Superintendente de Pessoal, Rafael Pereira conta que o sistema “não foi 100%”, devido aos muitos acessos simultâneos concentrados em pouco tempo. Mas o aumento do prazo dado pelo MGI, de um dia, permitiu a conclusão dos trabalhos. “A equipe somente desmobilizou o estado de prontidão após o recálculo da folha, realizado durante a terça-feira (15) para preparar a prévia”, diz. “A reação foi de alívio e satisfação pelo dever cumprido”.
Pró-reitora de Pessoal, Neuza Luzia Pinto também destaca o compromisso dos servidores em dar conta de uma demanda tão extensa, num prazo tão curto. “A equipe conseguiu concluir os lançamentos não porque foi pressionada, mas porque tem extremo compromisso com a universidade e todos os servidores desta casa”, avalia. “Esse episódio demonstrou o empenho, a capacidade, a dedicação, o senso de solidariedade e o espírito público dos nossos servidores”.
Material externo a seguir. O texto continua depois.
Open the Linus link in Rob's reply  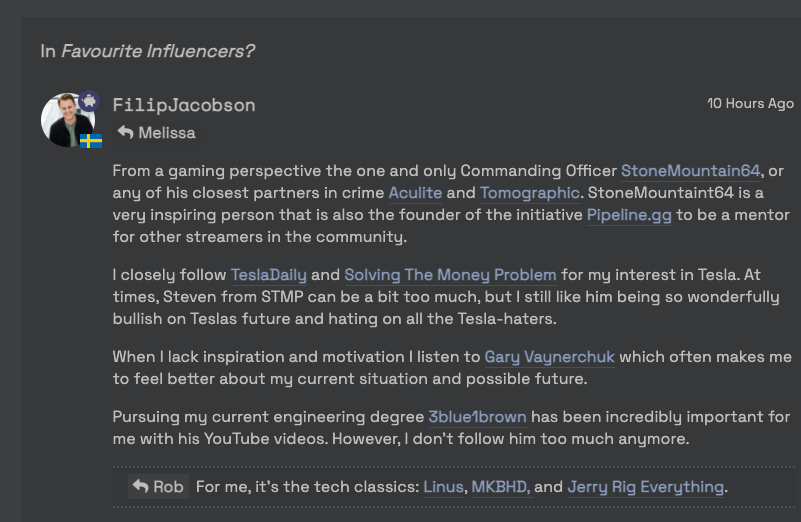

Ela explica que quando compreendeu que haveria um problema no lançamento dos pagamentos reajustados, buscou informar a todas as instâncias para que houvesse ciência e também uma possibilidade de resolução. “Ficamos todos muito apreensivos. Nossa equipe sempre faz esses lançamentos manuais, mas normalmente temos entre 10 e 12 dias para concluí-los. Desta vez, o Ministério (da Gestão e Inovação em Serviços Públicos) nos deu apenas quatro dias, contando com o final de semana”, explica.
Neuza conta que houve intenso preparo das equipes nos últimos meses e a recente aquisição de novos computadores contribuiu para que os lançamentos fossem realizados dentro do prazo. “Felizmente, os computadores recém-adquiridos fizeram diferença positiva, pois os que tínhamos até o mês passado não dariam conta”.
(Colaborou Kelvin Melo)
Veja a íntegra do
comunicado da PR-4:
“Como informado pelo MGI, a folha de pagamento será fechada hoje, 14/04/2025.
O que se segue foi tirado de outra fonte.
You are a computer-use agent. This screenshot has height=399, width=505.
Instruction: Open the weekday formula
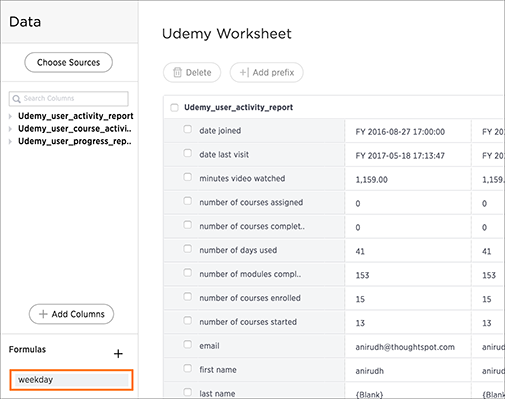tap(71, 380)
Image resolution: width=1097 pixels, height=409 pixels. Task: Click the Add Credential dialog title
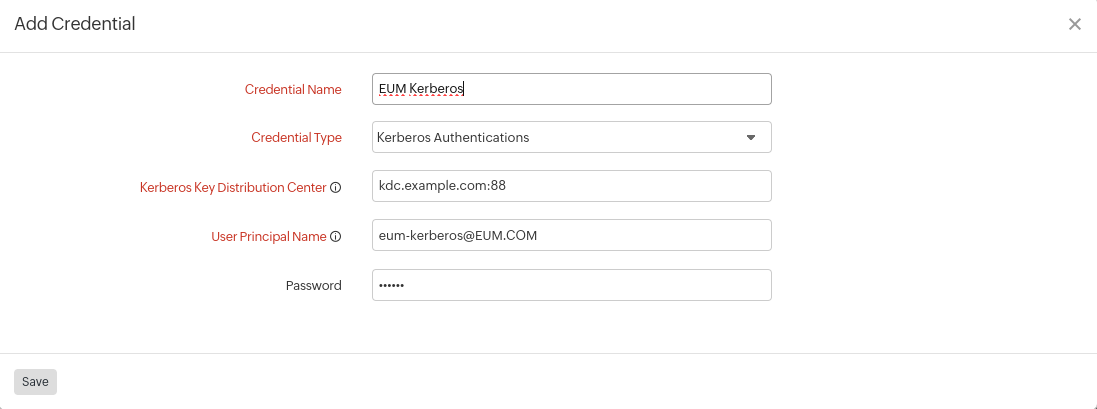click(x=75, y=24)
As equipes da PR-4 envolvidas com o fechamento da folha de pagamento e com a admissão dos novos concursados conseguiram concluir manualmente o lançamento do pagamento com o reajuste, incluindo os valores retroativos a janeiro, dos professores substitutos, do NES, dos novos concursados e também das pensões e aposentadorias.
Os reajustes dos demais servidores estão sendo implementados diretamente pelo MGI.
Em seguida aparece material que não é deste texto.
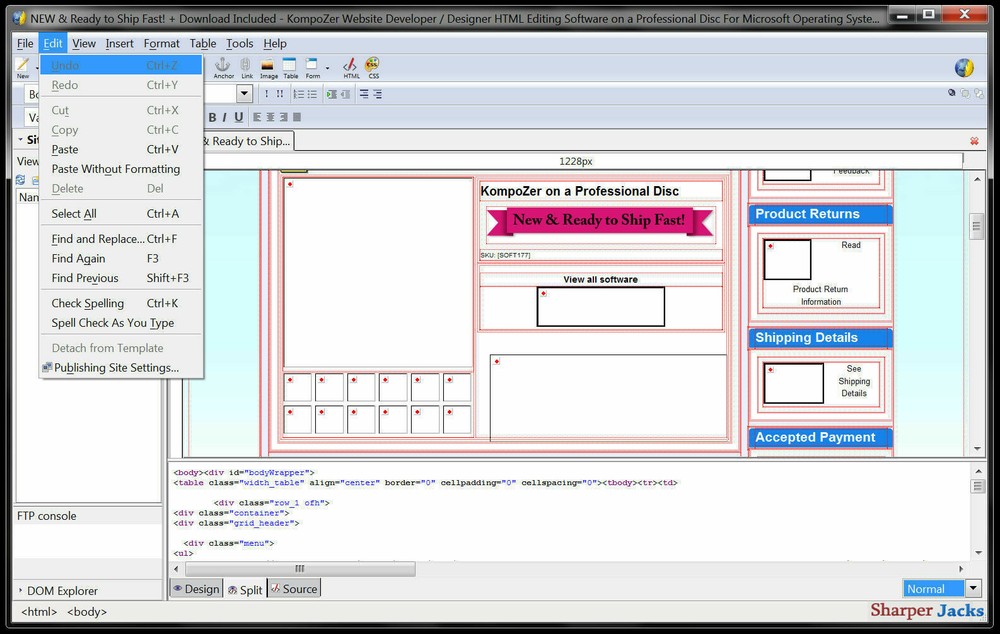Viewport: 1000px width, 634px height.
Task: Preview the page in browser
Action: [963, 68]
Assim, todas as categorias, sem exceção, receberão os salários reajustados, inclusive o retroativo a janeiro, na folha de abril, a ser paga até o segundo dia útil de maio.
Esse resultado só foi possível porque as servidoras e os servidores da PR-4, mesmo sem poder receber hora extra, trabalharam durante todo o final de semana, conseguindo concluir os lançamentos nesta segunda-feira.
É importante ressaltar que esse trabalho foi realizado exclusivamente pelo compromisso, responsabilidade e respeito que os servidores da PR-4 têm com os trabalhadores, aposentados e pensionistas da UFRJ.
Parabéns a toda a equipe!”
REAJUSTE NA PRÉVIA DO CONTRACHEQUE
Dados podem ser acessados via SouGov
Desde a última quarta-feira (16), os servidores começaram a visualizar a prévia do contracheque de abril, que será pago para os servidores da UFRJ até o segundo dia útil de maio. Nele já consta o novo valor do vencimento básico, reajustado em 9%, e as diferenças acumuladas desde 1ºde janeiro, represadas pelo atraso na aprovação da Lei Orçamentária Anual de 2025.
Com a sanção da LOA, foram atualizados mais de 9 mil cargos e reposicionados cerca de 800 mil servidores. Os docentes podem acessar as informações e a prévia do contracheque pelo aplicativo ou site SouGov para verificar os valores.